CANBERRA: The federal government is planning a tax on bank deposits at the May budget in a move that will raise about $500 million a year but which bankers warn could be passed on to customers.
Sources have told AFR Weekend that the government is set to proceed with the bank deposits insurance levy, first proposed by the former Labor government, to shore up revenue and to act as an alternative to forcing banks to hold extra capital as insurance against collapse.
Tony Abbott has ruled out going after households in the May 12 budget following the negative reaction to measures in the 2014 budget.
The bank tax, as proposed by Labor ahead of the 2013 election, where it lost government, would be a 0.05 per cent levy on every deposit of up to $250,000. It was scheduled to start on January 1, 2016, and budgeted to raise $733 million in its first 18 months of operation.
The federal government is planning a tax on bank deposits at the May budget in a move that will raise about $500 million a year.
The federal government is planning a tax on bank deposits at the May budget in a move that will raise about $500 million a year.
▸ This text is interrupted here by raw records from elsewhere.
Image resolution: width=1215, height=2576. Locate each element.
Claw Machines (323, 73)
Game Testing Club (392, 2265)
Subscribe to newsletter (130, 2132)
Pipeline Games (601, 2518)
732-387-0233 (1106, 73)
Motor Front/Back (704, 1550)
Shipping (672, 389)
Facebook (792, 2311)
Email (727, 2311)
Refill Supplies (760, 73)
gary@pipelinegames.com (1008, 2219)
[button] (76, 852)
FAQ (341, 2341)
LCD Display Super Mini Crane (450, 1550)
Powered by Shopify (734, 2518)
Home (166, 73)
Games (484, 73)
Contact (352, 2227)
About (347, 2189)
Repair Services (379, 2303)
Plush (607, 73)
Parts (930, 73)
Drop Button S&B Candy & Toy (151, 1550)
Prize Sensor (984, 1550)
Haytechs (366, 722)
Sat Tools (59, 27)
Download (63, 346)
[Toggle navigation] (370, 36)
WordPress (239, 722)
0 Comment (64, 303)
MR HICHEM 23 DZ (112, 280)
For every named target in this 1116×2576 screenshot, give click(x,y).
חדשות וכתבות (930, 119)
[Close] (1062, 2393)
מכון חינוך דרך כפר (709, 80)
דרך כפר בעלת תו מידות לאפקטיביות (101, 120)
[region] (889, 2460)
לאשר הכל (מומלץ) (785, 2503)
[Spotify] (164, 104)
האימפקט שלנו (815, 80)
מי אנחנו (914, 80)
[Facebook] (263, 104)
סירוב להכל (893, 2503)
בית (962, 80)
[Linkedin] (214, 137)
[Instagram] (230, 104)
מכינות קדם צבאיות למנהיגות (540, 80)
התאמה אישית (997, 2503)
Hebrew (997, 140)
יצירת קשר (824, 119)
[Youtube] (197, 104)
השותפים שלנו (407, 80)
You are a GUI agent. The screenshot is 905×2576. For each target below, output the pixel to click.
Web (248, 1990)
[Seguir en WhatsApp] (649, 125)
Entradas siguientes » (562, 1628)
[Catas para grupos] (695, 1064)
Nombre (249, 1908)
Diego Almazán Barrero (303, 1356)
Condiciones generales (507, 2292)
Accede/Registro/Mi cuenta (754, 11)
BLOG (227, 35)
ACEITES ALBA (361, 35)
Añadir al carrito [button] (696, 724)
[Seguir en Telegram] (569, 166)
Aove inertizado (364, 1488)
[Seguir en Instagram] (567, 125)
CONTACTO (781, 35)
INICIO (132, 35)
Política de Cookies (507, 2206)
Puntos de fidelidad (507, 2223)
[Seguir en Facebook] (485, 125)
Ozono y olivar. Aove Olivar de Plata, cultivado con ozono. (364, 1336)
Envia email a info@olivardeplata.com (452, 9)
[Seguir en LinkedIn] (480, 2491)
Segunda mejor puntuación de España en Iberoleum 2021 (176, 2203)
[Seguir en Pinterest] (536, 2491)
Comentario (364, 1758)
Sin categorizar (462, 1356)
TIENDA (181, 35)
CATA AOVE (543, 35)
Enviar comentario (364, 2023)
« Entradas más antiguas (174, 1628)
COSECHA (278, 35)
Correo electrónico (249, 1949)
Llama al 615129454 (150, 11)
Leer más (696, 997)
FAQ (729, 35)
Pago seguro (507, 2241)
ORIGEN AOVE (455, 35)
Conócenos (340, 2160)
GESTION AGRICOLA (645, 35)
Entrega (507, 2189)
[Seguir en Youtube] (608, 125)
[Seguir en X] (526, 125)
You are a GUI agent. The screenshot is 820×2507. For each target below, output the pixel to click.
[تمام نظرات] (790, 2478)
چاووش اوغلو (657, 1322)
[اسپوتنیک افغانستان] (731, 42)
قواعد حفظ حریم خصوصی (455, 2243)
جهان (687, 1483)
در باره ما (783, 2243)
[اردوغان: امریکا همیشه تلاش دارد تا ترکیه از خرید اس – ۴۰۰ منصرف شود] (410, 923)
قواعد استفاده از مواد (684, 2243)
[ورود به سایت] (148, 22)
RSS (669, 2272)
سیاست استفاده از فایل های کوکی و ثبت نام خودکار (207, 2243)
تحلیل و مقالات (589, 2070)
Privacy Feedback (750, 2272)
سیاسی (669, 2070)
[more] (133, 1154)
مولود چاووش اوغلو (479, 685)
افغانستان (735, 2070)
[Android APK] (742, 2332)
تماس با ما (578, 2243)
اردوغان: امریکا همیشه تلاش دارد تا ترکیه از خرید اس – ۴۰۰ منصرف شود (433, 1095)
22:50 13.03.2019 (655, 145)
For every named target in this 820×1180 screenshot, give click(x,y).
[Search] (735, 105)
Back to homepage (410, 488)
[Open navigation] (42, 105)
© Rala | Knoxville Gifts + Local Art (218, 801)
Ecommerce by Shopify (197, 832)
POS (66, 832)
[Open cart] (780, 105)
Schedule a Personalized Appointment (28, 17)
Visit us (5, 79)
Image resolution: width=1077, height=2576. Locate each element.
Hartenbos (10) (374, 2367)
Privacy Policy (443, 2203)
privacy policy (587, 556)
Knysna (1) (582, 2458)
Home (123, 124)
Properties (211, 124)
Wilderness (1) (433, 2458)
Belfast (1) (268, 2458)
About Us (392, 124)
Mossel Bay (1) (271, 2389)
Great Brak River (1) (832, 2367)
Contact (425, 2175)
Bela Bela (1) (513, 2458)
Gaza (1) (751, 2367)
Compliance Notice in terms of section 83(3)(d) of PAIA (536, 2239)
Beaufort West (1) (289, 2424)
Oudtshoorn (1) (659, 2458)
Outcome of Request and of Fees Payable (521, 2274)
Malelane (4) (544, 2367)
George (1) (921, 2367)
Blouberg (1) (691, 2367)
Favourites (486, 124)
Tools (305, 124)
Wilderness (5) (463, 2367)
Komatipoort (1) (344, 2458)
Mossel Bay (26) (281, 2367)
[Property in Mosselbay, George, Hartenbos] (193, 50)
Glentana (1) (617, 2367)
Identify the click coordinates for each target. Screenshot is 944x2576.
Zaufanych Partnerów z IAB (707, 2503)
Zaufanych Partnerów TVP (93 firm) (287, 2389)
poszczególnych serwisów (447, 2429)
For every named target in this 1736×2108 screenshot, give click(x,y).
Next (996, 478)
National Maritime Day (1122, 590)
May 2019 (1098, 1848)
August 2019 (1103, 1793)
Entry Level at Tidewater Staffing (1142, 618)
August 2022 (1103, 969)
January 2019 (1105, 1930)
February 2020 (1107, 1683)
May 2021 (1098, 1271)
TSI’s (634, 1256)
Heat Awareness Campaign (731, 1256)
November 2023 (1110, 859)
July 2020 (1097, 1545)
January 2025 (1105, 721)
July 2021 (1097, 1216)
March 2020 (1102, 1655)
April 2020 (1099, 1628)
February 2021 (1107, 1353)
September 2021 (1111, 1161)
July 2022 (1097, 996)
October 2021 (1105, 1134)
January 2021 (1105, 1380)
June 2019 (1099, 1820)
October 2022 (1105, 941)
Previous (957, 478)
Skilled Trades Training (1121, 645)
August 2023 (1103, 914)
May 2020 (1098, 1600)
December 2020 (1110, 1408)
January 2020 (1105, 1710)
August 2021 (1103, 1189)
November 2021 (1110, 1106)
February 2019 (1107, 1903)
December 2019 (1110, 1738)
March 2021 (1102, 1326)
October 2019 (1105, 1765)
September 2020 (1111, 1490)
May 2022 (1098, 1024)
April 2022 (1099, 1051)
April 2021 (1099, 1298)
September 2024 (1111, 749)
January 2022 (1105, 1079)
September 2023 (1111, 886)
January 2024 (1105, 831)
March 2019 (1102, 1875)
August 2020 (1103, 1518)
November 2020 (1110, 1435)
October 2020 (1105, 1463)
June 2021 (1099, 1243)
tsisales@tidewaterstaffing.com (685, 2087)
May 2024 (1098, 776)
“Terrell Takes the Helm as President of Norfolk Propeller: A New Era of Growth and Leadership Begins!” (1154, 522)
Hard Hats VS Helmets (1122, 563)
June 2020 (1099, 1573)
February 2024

James Davies
The money would be put in a Financial Stability Fund and be used to protect depositors against the highly unlikely event of a bank collapse. In the meantime, the fund would also be used to offset gross debt. If the Coalition adopts the same model as Labor and if banks pass the levy on to customers, it would mean a term deposit currently paying 2.6 per cent would pay 2.55 per cent.
The-then Coalition opposition originally criticised the idea, but then adopted it as an election promise, citing the “budget emergency”. Upon winning government, the Coalition referred the proposal to David Murray’s Financial System Inquiry, which recommended against the idea and suggested a different model.
As revealed by The Australian Financial Review on Friday, the banks are gearing up to fight the move.
ANZ chief executive Mike Smith told AFR Weekend that “with deposit rates where they are at the moment, why do you want to hit depositors again?”
“Why impose another tax on the savings of the elderly and retired? I don’t understand this. It’s not well thought-out.”
Asked about whether this would drive savers into riskier assets, Mr Smith said: “I think it will further encourage inappropriate behaviour.”
In tactics similar to those used by the Minerals Council of Australia when it fought the mining tax, the Australian Bankers’ Association released a report on Friday claiming the sector was already heavily taxed.It said that for reporting year 2014, taxes paid to all tiers of government by banks totalled $13.7 billion, up from $11.9 billion the year before. Taxes included corporate tax, new unrecoverable GST, payroll tax, policyholder tax, fringe benefits tax, land taxes and council rates and stamp duties.
It claimed Australian banks already paid a higher effective tax rate than many of their OECD counterparts, and paid more tax in Australia out of the top-25 ASX200 industries.
Shadow treasurer Chris Bowen, who announced the proposal when he was treasurer, said the government had been hypocritical.
“They attacked this Labor measure, which was recommended by the Council of Financial Regulators, as a tax grab on individual bank accounts,” he said.
“They then took it as policy, but then in government couldn’t make a decision on it, referred it to Murray, who recommended against it, but have now decided to keep it.
“This botched process to get back to where Labor was in August 2013 just shows how Treasurer Hockey has no idea when it comes to the economy and business certainty or leadership.”
With the government having to go softly in the budget for political reasons and with revues falling again because of decreasing iron ore prices, a Coalition source said the government could ill afford to forego the revenue from the levy.